A few starters to get us going in any number of ways:
1. Why Zebras Don’t Get Ulcers
This best-seller (inaccurate title notwithstanding – ulcers are caused by bacteria, not stress) addresses the severe health implications of a life filled with daily, unmitigated stress. Robert Sapolsky posits that the reason we get “ulcers” – and heart disease, and diabetes, and obesity, and dementia, and memory loss, and depression – is because our genetic blueprint, as it were, simply isn’t developed to properly handle the enormous amount of stress present in modern life. Our bodies respond to traffic and bills as if they were serious threats – and a number of problematic side effects occur, namely, things like decreased immunity, inflammation, and impaired cognitive function. First, let’s be sure to discuss just how extensive the role of stress is (no surprise that I believe it’s perhaps the most important factor influencing human health). Prolonged and excessive stress – and specifically, we’re talking about stress to the adrenal cortex – is related (but not limited) to:
– hormonal imbalances
– sex drive
– mental function
– weight and metabolism
– pain and muscle tension
2. Addressing Stress: Some Questions
– To the extent that we agree (or disagree) about the impact of stress upon health and longevity, how, then, do we best address and manage stress? What lifestyle changes do we make? What is realistic?
– I believe the modern diet, high in refined sugars and fats – worthless, toxic calories – exacerbates the already stressful lifestyle we face. Is there a place for sugar – ever – in the modern diet? And how much benefit can we really expect from dietary prescriptions for stress?
One of my goals with this weekly column is to make significant human health issues easy to understand and discuss. I was pleased that last week’s piece, the Definitive Guide to Insulin, Blood Sugar & Type 2 Diabetes, garnered some rave reviews. The Case Against Cardio piqued some great conversation and interesting criticisms (one soul out there in the webosphere took issue with the fact that I positioned Cardio exclusively from my personal perspective as a runner rather than authoring a more scholarly article. Well wasn’t that spot on. It’s called my blog.) My opinions can’t please everyone, of course, but – based on my experiences and understanding – I am certain that contributing some insights on health in light of our (all together now) genetic blueprint is a worthwhile and timely endeavor.
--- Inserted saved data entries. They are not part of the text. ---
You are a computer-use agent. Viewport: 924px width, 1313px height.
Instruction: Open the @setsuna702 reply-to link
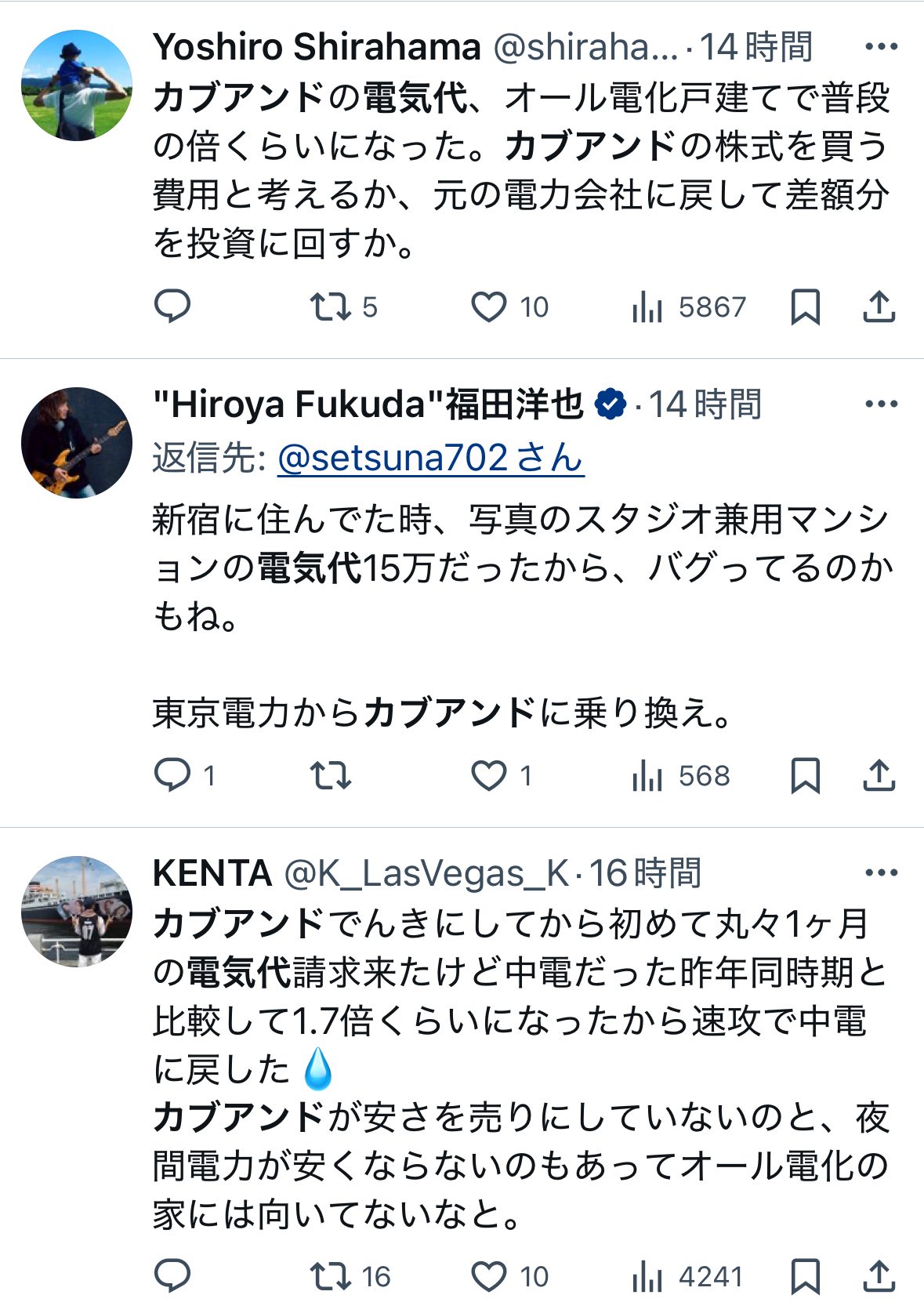[x=431, y=458]
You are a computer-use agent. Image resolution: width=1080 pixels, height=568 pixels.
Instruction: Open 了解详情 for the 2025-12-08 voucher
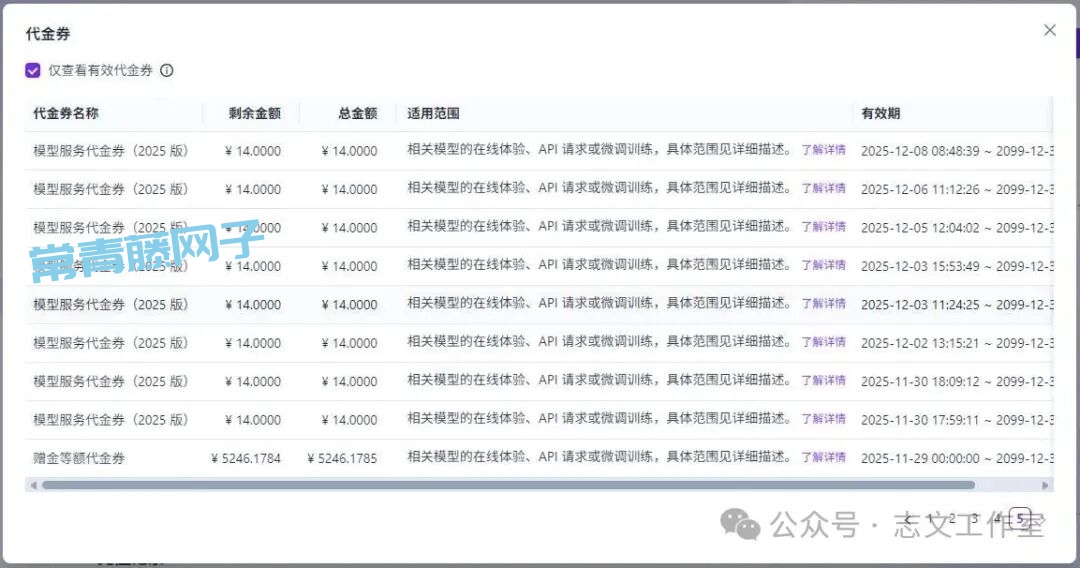823,151
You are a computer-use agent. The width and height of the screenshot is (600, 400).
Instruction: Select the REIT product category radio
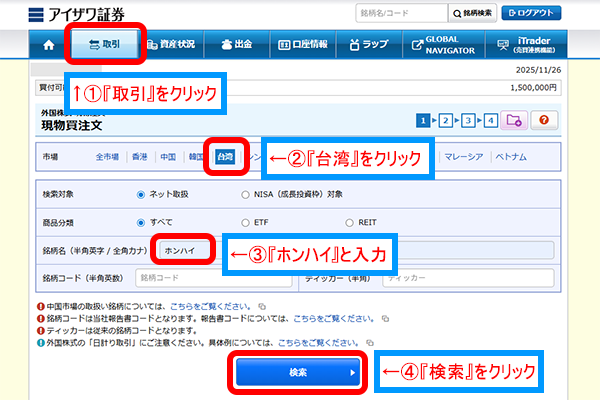tap(351, 221)
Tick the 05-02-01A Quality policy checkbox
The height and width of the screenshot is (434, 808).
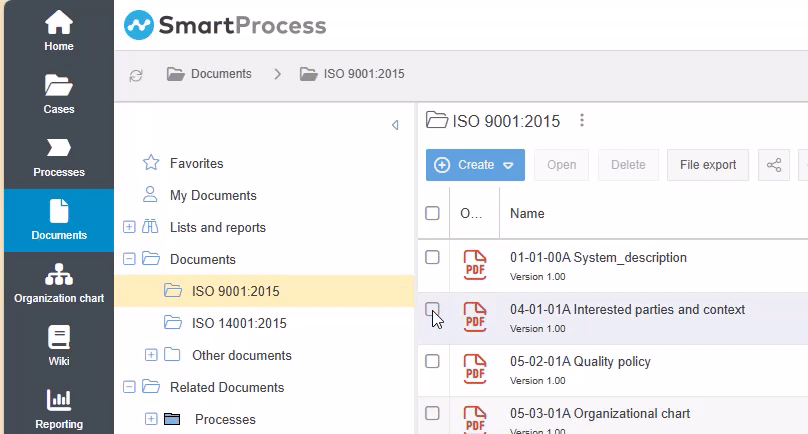click(x=432, y=362)
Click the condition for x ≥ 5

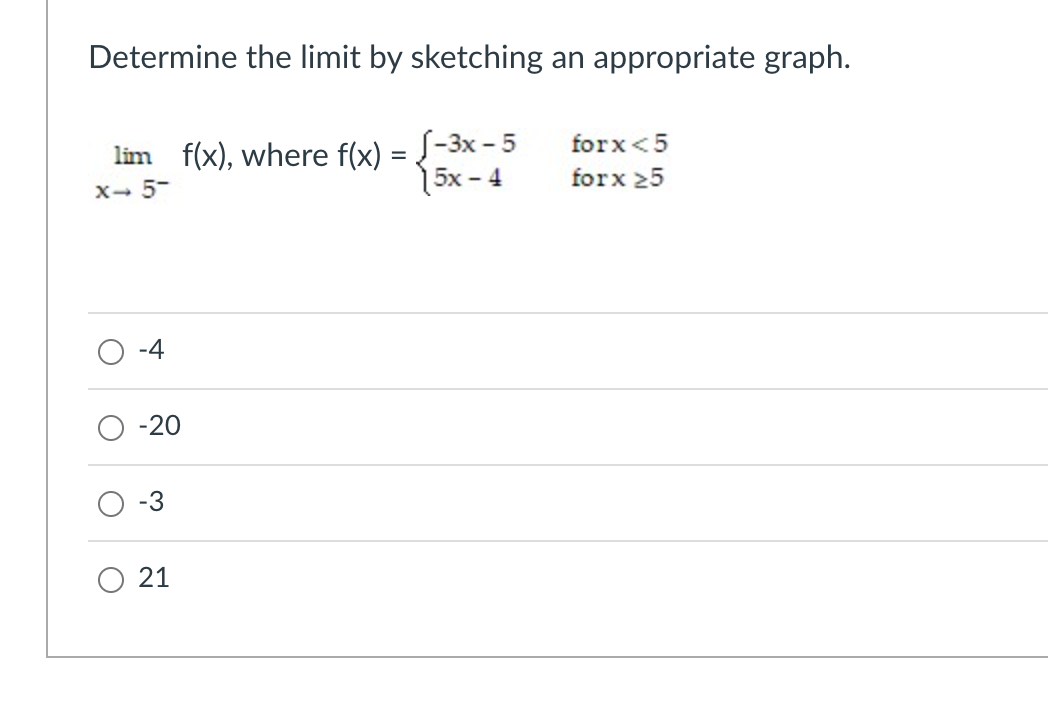pos(617,179)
Now to the topic at hand. Stress can make you gain weight, and it contributes to premature aging. Understanding how stress is related to your overall health and potentially even longevity is essential to achieving your health goals. But do not, repeat, do not go and buy yourself a bottle of Cortislim – just read this quick summary and you’ll know all you need to know.
The adrenal glands are not unlike a walnut.